User experience (UX) and user interface (UI) are often conflated, yet they serve distinct roles in digital branding. UX encompasses the full journey a customer has with a brand—research, personas, workflows, and testing—while UI focuses on visual elements like color, typography, and animation. When these disciplines work together, they translate a brand’s positioning into functional, engaging products. This episode highlights how a solid UX foundation ensures that even the most polished UI delivers real value, bridging the brand experience gap that many designers overlook.

Alignment between brand strategy and UX is critical, especially when brand messaging shifts across the funnel. A brand may project a playful, colorful identity at awareness stage, but users expect streamlined, frictionless interactions at checkout. Lex cites Lucy and Yak’s vibrant aesthetic versus the minimalist checkout experience, illustrating how intentional friction—deliberate pauses or confirmations—can guide high‑risk decisions without breaking brand consistency. Over‑extending visual palettes, as some designers do, can dilute brand codes, while strategic use of secondary colors within product ecosystems maintains recognizability without confusing users.

Responsibility for UX typically rests with product teams, yet it must be fed by brand leadership and informed by continuous user research.

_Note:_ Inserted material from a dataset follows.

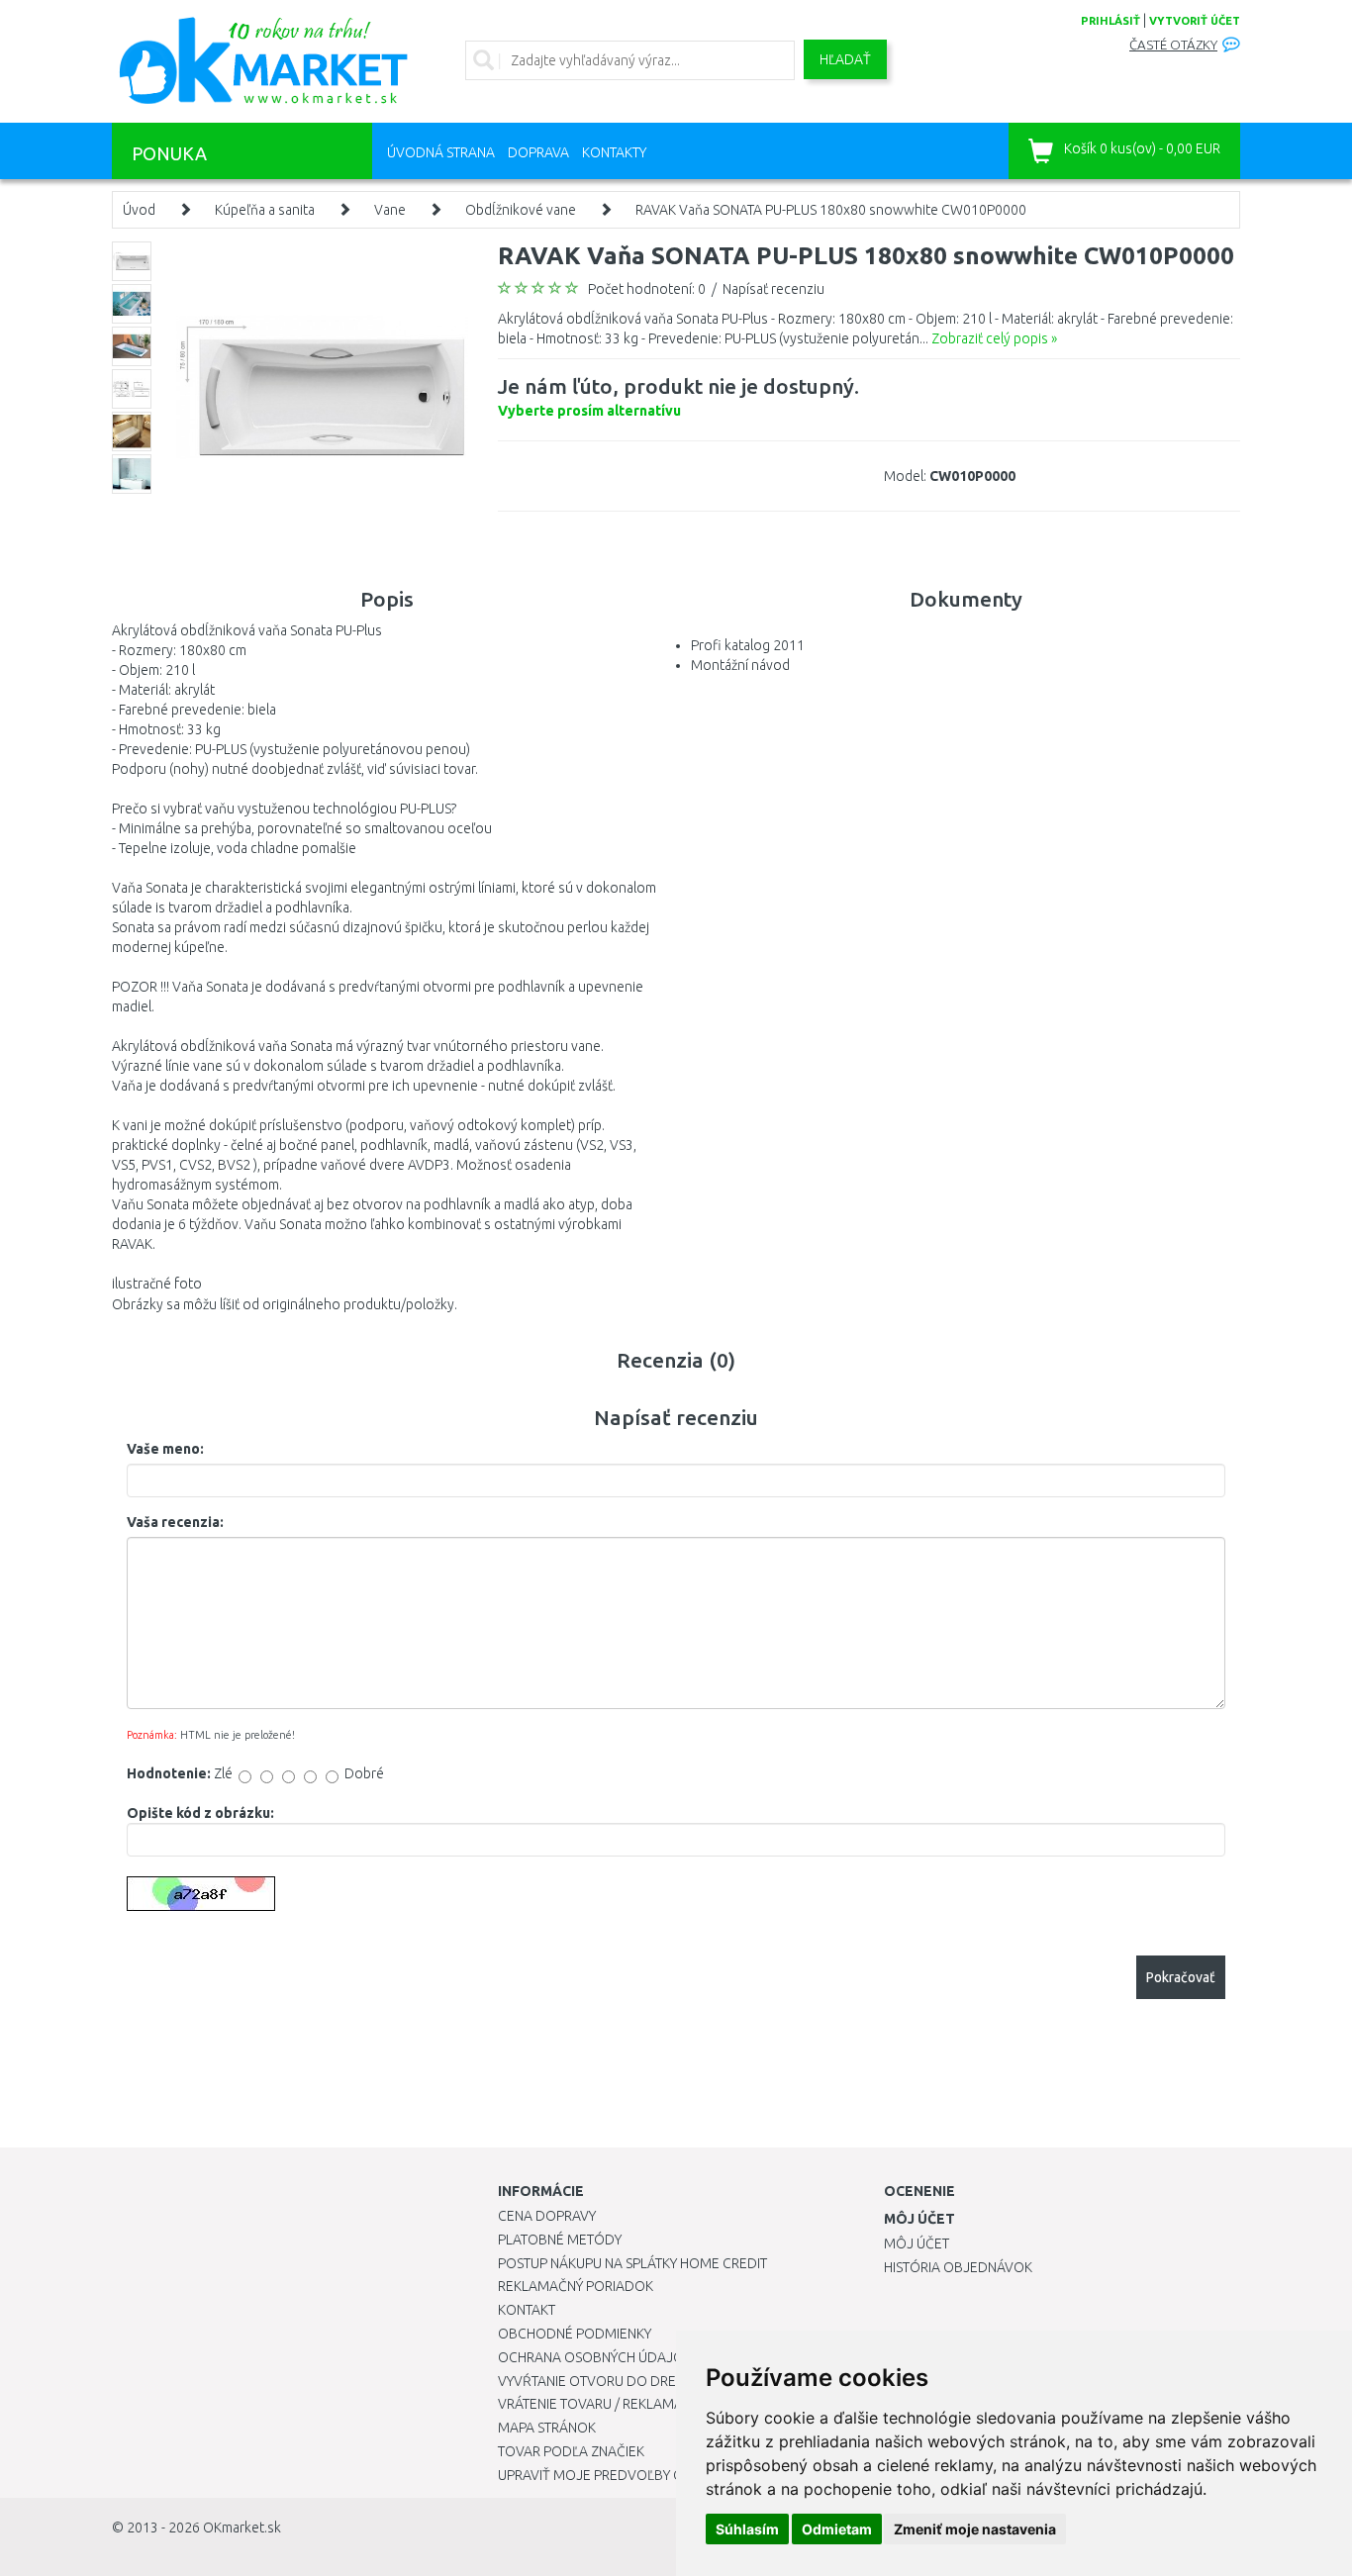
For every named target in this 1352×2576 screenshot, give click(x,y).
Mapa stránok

Common pitfalls include ignoring end‑user feedback, relying on assumptions, and failing to test hypotheses throughout development. Lex recommends focus groups, remote usability testing, and iterative surveys to capture nuanced insights. By embedding these practices, organizations avoid costly redesigns and ensure that every touchpoint— from initial impression to final transaction—reinforces the brand’s promise while delivering a seamless, purpose‑driven experience.

Episode Description

In this episode, Jacob and Matt sit down with Alexander Lofthouse — Senior Designer at Nzime and a specialist in UX and digital experience. Lex and Jacob go back nearly a decade, and after watching her deliver a standout talk at NDC London, it was time to get her on the show.

They get into where brand strategy ends and UX begins (and whether that line even makes sense), what happens when brand and product teams are pulling in different directions, and why beautiful brands so often feel terrible to actually use.